CNIMA: A Universal Evaluation Framework and Automated Approach for Assessing Second Language Dialogues
- URL: http://arxiv.org/abs/2408.16518v1
- Date: Thu, 29 Aug 2024 13:28:52 GMT
- Title: CNIMA: A Universal Evaluation Framework and Automated Approach for Assessing Second Language Dialogues
- Authors: Rena Gao, Jingxuan Wu, Carsten Roever, Xuetong Wu, Jing Wu, Long Lv, Jey Han Lau,
- Abstract summary: We develop CNIMA, a Chinese-as-a-second-language labelled dataset with 10K dialogues.
We annotate CNIMA using an evaluation framework that assesses micro-level features.
We propose an approach to automate the evaluation and find strong performance.

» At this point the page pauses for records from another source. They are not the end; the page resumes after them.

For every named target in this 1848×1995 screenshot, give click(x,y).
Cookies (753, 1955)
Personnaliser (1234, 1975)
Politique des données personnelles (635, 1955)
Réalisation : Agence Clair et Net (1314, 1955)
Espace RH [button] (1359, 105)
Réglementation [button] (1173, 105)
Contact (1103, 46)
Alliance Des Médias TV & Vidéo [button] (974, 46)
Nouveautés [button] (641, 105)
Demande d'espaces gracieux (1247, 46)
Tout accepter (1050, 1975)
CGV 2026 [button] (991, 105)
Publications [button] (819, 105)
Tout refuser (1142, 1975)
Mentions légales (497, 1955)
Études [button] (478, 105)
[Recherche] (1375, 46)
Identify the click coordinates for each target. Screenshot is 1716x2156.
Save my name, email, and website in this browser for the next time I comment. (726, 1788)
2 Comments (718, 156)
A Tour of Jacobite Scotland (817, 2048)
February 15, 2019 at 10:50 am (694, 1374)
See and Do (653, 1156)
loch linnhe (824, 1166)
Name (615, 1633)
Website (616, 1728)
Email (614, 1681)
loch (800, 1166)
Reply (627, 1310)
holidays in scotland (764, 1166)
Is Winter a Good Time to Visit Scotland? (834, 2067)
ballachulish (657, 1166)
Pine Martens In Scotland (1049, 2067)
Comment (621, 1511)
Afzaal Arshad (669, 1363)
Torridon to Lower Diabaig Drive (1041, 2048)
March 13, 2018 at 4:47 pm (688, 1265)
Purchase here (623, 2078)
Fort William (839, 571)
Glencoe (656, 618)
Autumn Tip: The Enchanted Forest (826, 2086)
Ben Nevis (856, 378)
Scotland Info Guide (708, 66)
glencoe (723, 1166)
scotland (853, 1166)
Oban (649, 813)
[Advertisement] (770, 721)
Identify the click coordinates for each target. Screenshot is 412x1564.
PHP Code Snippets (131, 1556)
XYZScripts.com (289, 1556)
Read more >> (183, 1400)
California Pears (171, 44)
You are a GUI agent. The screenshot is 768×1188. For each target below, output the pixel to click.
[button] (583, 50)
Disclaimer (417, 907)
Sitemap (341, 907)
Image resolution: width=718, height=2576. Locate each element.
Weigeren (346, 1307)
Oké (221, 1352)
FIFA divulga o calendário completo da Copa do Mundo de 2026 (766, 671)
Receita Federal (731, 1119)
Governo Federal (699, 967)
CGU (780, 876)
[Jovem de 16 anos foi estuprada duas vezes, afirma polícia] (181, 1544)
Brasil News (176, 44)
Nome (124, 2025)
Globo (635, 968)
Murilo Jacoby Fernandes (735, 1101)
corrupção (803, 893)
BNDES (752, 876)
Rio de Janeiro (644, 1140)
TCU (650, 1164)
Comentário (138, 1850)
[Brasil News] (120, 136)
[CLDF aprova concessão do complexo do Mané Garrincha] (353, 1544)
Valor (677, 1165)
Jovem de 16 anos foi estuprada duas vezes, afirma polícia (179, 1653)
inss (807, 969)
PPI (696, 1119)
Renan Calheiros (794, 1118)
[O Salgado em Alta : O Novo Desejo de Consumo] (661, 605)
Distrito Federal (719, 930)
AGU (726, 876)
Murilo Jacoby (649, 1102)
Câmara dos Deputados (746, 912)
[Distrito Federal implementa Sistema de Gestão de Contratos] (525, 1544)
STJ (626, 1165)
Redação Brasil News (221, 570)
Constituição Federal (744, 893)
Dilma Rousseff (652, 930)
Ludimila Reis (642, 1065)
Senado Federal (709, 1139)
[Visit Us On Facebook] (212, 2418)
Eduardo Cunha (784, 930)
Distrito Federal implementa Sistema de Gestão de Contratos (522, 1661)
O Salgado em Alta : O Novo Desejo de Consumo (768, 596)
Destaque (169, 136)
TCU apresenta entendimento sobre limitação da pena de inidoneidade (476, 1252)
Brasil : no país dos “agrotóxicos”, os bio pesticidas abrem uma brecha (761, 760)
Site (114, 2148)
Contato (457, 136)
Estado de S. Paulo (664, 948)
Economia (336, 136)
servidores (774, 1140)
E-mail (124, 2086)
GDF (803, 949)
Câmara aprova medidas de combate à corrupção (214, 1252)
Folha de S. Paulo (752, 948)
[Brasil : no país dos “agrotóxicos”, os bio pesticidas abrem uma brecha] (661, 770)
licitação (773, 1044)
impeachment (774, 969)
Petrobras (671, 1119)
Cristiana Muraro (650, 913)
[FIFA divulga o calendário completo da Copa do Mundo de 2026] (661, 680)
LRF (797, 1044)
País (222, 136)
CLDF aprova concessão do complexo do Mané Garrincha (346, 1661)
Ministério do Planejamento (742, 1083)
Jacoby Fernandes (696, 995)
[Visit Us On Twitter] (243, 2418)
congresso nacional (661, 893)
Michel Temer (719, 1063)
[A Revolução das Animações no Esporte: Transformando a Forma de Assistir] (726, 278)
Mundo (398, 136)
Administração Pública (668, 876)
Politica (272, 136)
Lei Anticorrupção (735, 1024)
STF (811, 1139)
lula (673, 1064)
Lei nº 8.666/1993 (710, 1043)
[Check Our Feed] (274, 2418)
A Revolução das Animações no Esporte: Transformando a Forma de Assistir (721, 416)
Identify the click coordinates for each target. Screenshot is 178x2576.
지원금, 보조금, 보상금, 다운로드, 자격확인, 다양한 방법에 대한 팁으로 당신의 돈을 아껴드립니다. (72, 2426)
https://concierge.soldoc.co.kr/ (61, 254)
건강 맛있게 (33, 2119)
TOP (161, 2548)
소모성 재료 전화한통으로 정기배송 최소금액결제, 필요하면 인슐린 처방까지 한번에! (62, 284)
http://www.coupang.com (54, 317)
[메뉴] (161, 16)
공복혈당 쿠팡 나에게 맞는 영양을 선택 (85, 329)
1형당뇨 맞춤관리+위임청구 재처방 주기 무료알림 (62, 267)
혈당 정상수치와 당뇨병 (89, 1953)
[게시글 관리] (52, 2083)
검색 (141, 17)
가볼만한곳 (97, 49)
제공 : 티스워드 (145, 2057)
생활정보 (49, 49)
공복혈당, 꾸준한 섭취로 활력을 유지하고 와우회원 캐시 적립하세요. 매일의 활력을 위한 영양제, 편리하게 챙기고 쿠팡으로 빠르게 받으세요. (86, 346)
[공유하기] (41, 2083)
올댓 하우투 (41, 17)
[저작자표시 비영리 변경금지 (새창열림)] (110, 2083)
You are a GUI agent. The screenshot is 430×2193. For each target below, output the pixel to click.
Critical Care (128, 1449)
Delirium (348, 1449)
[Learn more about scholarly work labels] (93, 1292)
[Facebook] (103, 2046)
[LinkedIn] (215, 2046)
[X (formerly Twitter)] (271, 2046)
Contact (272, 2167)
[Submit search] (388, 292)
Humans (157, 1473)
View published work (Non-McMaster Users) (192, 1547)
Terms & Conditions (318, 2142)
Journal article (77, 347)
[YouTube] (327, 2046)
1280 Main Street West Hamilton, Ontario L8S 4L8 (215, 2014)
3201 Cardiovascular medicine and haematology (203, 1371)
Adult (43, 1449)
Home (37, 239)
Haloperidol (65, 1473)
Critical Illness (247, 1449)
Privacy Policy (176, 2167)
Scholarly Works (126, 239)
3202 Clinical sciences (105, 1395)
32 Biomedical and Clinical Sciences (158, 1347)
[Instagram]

- Score: 21.34138535130589
- License: http://creativecommons.org/licenses/by/4.0/
- Abstract: We develop CNIMA (Chinese Non-Native Interactivity Measurement and Automation), a Chinese-as-a-second-language labelled dataset with 10K dialogues. We annotate CNIMA using an evaluation framework -- originally introduced for English-as-a-second-language dialogues -- that assesses micro-level features (e.g.\ backchannels) and macro-level interactivity labels (e.g.\ topic management) and test the framework's transferability from English to Chinese. We found the framework robust across languages and revealed universal and language-specific relationships between micro-level and macro-level features. Next, we propose an approach to automate the evaluation and find strong performance, creating a new tool for automated second language assessment. Our system can be adapted to other languages easily as it uses large language models and as such does not require large-scale annotated training data.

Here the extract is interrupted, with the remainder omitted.